[Problem]: First find the line with "Open the three-dot" in the entries below, then set down exactly every line through the line with "Given: Sort by Porcentaje column header", that line included.

(Material for this task)

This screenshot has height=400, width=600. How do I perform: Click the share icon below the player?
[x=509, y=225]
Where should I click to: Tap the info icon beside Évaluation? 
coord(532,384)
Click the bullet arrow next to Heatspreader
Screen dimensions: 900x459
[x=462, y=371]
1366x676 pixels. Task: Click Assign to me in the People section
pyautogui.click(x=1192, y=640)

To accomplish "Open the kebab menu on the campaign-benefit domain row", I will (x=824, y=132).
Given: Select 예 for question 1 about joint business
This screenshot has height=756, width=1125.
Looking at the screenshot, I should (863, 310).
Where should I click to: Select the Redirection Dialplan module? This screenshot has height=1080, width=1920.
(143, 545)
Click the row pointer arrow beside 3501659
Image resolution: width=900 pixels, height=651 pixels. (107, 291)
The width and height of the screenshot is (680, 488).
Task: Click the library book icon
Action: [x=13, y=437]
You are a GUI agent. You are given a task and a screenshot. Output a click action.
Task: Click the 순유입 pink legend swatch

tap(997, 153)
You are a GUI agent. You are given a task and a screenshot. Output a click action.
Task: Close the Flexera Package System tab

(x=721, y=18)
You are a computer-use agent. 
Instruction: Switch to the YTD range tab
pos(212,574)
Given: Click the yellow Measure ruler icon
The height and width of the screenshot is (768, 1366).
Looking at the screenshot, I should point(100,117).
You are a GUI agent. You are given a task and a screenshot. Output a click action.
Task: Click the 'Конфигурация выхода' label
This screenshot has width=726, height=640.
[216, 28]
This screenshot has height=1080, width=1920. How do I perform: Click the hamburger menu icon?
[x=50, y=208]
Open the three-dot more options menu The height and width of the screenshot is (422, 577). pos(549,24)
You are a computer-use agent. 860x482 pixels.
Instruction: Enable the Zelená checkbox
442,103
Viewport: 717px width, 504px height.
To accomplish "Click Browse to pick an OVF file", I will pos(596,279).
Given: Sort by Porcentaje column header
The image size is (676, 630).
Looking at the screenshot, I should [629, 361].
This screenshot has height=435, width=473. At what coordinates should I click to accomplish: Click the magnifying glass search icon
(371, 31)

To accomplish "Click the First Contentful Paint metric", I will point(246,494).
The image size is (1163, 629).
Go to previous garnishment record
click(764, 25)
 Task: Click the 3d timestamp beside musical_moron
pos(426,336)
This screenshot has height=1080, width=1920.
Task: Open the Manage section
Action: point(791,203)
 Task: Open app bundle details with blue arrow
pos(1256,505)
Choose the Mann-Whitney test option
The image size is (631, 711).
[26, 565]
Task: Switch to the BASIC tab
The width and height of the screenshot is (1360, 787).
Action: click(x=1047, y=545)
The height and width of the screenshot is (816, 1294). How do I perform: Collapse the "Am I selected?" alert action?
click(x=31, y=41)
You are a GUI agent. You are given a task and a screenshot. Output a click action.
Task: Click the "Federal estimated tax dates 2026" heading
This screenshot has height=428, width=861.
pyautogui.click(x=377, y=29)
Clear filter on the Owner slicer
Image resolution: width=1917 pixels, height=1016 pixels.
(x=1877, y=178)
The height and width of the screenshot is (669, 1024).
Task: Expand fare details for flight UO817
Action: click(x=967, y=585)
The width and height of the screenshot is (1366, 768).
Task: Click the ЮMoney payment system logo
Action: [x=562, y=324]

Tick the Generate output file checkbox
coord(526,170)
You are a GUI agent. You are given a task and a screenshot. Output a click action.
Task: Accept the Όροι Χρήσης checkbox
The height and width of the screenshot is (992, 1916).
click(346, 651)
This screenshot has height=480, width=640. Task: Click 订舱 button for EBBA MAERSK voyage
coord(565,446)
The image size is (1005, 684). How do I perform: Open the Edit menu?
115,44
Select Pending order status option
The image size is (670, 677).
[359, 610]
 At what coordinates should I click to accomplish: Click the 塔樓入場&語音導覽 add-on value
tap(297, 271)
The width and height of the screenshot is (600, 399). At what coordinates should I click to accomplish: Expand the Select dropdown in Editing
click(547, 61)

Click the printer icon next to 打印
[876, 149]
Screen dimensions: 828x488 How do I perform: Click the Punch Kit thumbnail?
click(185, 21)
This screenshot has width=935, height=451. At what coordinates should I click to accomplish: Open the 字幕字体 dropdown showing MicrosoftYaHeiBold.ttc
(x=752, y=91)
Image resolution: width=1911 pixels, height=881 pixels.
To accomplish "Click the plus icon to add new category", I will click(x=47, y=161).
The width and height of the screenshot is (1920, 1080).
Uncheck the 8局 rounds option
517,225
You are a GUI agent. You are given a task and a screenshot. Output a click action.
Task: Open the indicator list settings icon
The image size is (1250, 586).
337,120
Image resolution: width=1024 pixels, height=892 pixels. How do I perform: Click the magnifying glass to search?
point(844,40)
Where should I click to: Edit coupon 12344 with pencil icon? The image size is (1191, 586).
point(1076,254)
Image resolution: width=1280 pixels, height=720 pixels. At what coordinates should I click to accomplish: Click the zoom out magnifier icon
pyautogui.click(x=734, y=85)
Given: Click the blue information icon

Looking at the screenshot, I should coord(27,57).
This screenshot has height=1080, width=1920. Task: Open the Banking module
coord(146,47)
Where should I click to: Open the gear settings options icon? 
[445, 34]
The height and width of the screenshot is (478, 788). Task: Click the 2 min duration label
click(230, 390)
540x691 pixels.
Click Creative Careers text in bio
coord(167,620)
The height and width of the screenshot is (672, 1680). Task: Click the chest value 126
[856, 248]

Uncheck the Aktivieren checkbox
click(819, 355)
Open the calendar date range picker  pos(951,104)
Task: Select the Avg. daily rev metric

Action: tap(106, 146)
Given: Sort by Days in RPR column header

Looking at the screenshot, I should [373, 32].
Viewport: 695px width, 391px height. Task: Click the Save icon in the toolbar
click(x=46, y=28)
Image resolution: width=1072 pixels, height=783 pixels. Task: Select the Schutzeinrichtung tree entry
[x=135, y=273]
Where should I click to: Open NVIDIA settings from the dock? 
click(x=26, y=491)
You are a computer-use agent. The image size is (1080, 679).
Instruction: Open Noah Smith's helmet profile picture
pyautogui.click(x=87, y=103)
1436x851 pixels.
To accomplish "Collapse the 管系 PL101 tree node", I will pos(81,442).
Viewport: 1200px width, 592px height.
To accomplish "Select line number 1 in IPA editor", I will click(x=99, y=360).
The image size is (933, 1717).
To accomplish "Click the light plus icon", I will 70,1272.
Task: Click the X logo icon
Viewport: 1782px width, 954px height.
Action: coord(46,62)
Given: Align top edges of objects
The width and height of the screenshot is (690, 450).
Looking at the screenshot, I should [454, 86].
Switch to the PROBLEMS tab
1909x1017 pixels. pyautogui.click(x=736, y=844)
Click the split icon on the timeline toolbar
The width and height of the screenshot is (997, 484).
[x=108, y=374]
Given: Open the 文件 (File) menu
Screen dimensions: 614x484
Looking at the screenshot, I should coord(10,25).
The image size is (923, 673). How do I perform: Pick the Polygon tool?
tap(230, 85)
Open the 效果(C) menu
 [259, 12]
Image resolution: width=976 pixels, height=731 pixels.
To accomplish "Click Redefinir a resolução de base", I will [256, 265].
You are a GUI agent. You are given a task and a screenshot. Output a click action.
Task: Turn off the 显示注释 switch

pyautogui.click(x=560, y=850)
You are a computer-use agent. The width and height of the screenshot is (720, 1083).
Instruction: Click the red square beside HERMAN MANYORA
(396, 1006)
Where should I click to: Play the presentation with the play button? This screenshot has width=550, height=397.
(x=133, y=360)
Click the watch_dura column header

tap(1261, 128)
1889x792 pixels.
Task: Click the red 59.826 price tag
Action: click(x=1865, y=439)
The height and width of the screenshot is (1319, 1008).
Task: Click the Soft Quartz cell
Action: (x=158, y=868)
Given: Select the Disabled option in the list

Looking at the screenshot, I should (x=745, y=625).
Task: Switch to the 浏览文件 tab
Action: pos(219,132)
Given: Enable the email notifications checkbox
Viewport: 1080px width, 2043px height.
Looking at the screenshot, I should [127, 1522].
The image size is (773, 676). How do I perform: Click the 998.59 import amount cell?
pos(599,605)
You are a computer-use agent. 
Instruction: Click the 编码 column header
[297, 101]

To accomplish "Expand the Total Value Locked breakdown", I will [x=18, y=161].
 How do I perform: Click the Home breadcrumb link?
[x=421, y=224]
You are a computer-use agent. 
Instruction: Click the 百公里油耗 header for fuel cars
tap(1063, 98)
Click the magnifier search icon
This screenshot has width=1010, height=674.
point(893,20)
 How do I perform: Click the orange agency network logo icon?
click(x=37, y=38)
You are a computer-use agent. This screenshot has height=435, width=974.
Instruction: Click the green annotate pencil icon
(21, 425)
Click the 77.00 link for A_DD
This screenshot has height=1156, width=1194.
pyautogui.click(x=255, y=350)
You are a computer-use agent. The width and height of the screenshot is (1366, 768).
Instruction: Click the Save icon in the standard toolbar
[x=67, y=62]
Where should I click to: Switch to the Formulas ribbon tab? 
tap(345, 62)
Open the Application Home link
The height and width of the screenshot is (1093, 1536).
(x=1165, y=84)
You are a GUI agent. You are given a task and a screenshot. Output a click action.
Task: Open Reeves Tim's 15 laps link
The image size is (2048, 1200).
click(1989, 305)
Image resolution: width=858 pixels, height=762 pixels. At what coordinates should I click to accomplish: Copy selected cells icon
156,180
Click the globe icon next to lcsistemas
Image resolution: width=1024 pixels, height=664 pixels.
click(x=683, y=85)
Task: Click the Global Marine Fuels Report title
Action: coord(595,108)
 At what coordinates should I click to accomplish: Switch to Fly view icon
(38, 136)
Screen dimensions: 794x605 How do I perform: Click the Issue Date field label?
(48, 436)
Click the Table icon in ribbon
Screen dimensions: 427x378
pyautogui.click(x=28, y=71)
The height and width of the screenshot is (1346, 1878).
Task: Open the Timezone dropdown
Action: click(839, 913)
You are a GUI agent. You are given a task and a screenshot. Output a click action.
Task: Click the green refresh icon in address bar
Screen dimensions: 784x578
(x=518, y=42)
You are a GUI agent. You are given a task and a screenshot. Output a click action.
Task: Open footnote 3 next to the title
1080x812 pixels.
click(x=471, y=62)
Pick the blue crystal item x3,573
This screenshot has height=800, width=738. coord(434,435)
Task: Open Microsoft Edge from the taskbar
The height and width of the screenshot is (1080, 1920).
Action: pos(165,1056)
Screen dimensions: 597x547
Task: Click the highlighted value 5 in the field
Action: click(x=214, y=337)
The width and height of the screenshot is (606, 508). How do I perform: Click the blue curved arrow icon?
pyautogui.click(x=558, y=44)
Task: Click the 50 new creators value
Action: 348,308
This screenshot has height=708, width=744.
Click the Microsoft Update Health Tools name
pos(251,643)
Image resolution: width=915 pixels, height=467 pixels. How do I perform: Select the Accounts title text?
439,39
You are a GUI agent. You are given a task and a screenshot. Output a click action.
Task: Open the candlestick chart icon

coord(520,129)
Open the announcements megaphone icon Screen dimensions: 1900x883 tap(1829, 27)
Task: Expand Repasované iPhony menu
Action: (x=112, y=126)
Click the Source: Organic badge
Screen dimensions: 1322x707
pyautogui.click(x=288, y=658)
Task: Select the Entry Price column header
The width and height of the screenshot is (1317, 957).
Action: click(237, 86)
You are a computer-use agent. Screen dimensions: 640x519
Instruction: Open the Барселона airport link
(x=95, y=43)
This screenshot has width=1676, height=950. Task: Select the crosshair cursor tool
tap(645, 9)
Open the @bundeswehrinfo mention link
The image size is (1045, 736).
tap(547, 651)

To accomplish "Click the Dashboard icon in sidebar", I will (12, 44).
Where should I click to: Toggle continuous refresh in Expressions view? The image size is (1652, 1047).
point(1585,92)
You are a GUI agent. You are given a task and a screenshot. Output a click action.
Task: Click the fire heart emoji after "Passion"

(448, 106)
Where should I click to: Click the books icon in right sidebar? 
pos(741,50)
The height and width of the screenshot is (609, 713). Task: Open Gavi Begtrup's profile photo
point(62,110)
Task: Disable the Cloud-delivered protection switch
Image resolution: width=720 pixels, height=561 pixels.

(End Material for this task)

[The completed task]:
Open the three-dot more options menu The height and width of the screenshot is (422, 577). pos(549,24)
You are a computer-use agent. 860x482 pixels.
Instruction: Enable the Zelená checkbox
442,103
Viewport: 717px width, 504px height.
To accomplish "Click Browse to pick an OVF file", I will pos(596,279).
Given: Sort by Porcentaje column header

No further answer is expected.